Tangled up in BLEU: Reevaluating the Evaluation of Automatic Machine Translation Evaluation Metrics
A graph is worth a thousand numbers.
Automatic metrics are a fundamental part of Machine Translation research, serving as a faster and cheaper proxy to human evaluation. They are typically evaluated based on their Pearson correlation with human scores. However, Pearson correlation can mask the presence of different patterns in the data. In the first part of this talk, we investigate the effect of two such patterns in WMT metrics task data: outliers and heteroskedasticity, and answer the questions: (a) how much do outliers influence the correlation of metrics and (b) how does MT system quality influence metric reliability?

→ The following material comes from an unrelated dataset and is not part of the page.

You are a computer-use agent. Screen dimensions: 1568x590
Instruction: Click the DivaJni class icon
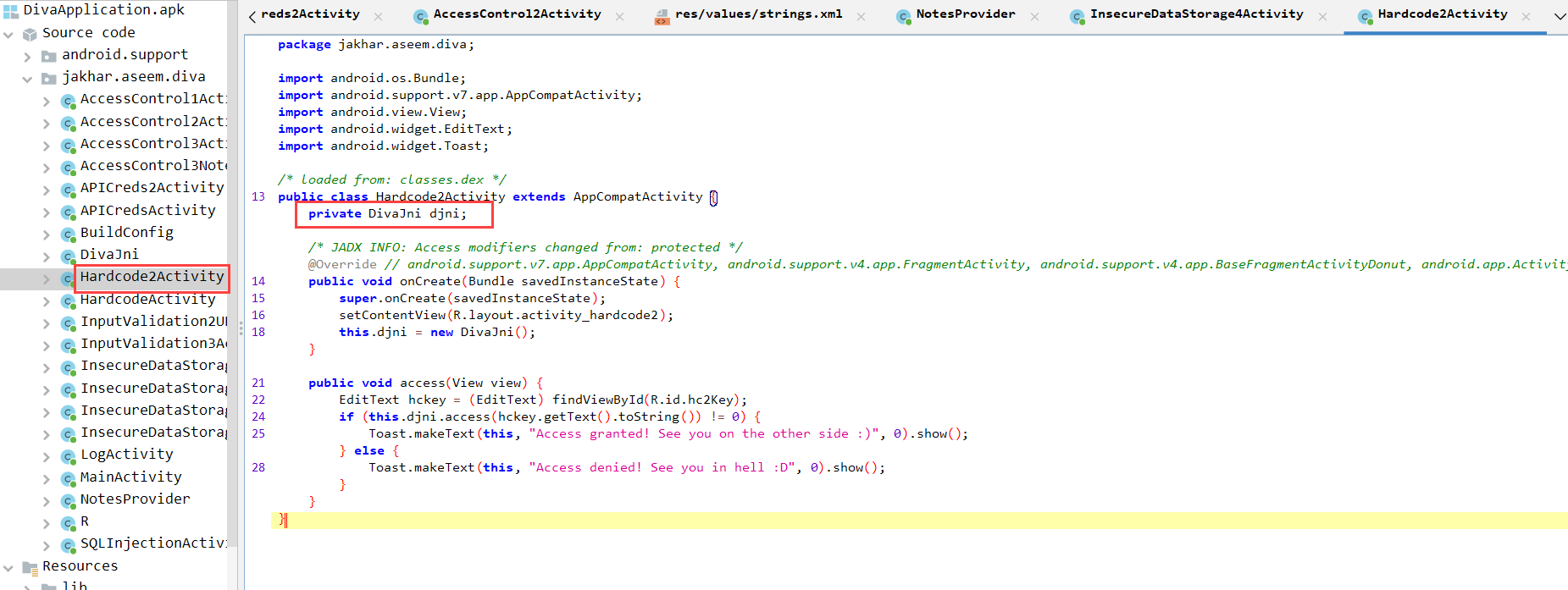[69, 256]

We then shift focus on using these metrics to evaluate MT systems. In academia, metrics are often used to make conclusions about two MT systems based on differences in BLEU scores. If MT System A has an improvement of ‘x’ BLEU points on system B, how would humans judge these two systems? And how do other metrics compare to BLEU?
I’ll finish with recommendations for an ideal world, and then open up the discussion.
Nitika Mathur is a PhD candidate in the NLP group at the University of Melbourne, working with Trevor Cohn and Tim Baldwin on machine translation evaluation. Tim once said that her epitaph should be ‘liked making graphs.’